The city sent out the survey a few months ago to ask several questions including where an entrance for a parking lot for Tyronn Lue Park should be located. The two choices are an entrance that comes in off of Green Boulevard or a much more expensive and complicated entrance that would come in off of Tyronn Lue Boulevard.
The difference in cost is significant. The entrance that would come in off of Tyronn Lue Boulevard is considered more of a neighborhood street as opposed to Green Boulevard that is a main thoroughfare of the city. The Green Boulevard project would cost about $30,000 compared to $110,000 for the neighborhood entrance. The cost estimates are also old and will be higher with inflation once a plan is approved.
Of all the respondents to the question about 83 percent picked the Green Boulevard entrance over 17 percent who want to see the entrance come in through the neighborhood.
“That’s a big split,” Parks and Recreation Director Chad Shoemaker said. Usually, you get a certain amount on each side and sometimes even a third position that’s significant.”
Getting to a final recommendation for the city council isn’t as simple as looking at the numbers presented. Shoemaker said additional data that will better help answer the question is still coming. The city has yet to receive the numbers broken down by block. Shoemaker said if a significant number of folks from the neighborhood want the entrance to come in off of Tyronn Lue Boulevard they will have some deliberating to do. Shoemaker said it will be hard to tell the other 83 percent they’re going a different direction.
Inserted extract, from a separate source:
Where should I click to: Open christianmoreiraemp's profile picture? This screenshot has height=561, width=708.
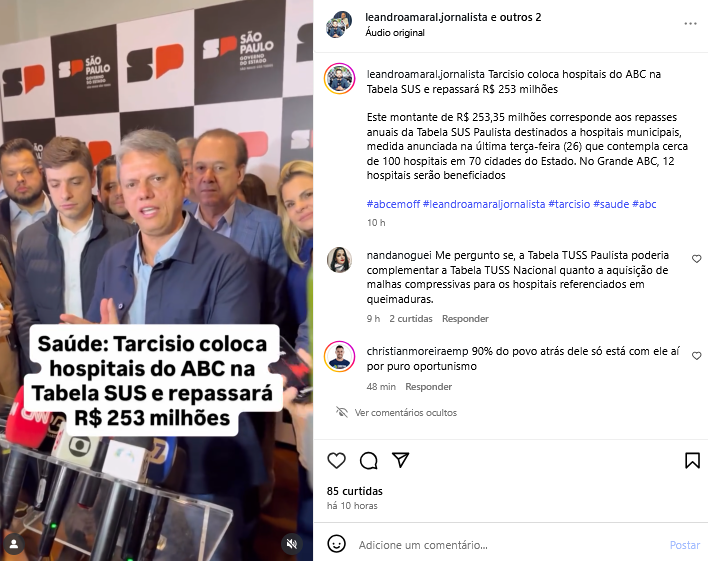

“What kind of response from that neighborhood is enough of a response to do that?” Shoemaker asked. “Is it 90 percent, is it 80, is it 70, is it 60 that you’re willing to tell the other 80 percent that we’re not going to take their advice because we’re going to do it the other way because that’s what the neighborhood wants?”
One board member told Shoemaker that some people from the neighborhood told them they didn’t want the entrance in the neighborhood because of increased traffic. Shoemaker said that’s the reason they do the survey.
“If it’s significantly different than the rest of the community then I think we need to have some serious discussions about how we can drill down farther,” Shoemaker said.